## Work to be completed
What is needed is each line of the data below that holds the string "computer".

## Dataset records
──────

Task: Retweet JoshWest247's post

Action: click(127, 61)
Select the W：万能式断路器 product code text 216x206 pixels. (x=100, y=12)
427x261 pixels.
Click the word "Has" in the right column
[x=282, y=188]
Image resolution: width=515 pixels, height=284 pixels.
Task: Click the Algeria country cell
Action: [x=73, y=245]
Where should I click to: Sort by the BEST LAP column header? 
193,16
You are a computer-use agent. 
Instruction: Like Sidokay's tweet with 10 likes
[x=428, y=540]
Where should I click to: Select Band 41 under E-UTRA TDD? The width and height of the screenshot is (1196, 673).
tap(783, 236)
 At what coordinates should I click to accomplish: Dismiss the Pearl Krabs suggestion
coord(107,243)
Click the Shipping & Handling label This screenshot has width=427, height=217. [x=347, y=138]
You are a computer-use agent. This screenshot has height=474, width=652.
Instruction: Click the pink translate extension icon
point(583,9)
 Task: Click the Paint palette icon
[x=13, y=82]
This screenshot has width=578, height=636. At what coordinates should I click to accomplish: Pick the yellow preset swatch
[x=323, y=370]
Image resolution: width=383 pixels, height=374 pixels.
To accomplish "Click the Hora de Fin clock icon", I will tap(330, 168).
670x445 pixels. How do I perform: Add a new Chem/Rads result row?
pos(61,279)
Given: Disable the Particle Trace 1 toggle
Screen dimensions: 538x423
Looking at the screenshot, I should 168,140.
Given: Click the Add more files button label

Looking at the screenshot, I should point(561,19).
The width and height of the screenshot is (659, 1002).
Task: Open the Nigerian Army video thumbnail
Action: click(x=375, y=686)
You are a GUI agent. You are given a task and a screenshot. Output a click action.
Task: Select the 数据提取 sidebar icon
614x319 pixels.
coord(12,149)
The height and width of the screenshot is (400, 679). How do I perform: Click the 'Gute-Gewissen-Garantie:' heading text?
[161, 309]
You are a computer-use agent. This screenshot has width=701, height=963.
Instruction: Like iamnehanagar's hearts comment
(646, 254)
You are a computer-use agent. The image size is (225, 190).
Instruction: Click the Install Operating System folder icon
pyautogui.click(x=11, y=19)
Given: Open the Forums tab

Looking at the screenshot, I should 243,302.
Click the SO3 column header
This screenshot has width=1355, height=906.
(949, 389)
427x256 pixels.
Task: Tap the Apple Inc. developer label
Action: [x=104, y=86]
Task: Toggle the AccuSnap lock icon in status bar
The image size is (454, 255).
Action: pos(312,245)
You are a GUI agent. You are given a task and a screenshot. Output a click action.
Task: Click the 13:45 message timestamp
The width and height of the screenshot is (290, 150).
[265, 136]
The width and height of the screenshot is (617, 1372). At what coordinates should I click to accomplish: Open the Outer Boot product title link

──────

## Response to the task
You are a computer-use agent. 
You are a computer-use agent. This screenshot has height=474, width=652.
You are a computer-use agent. This screenshot has width=701, height=963.
You are a computer-use agent. The image size is (225, 190).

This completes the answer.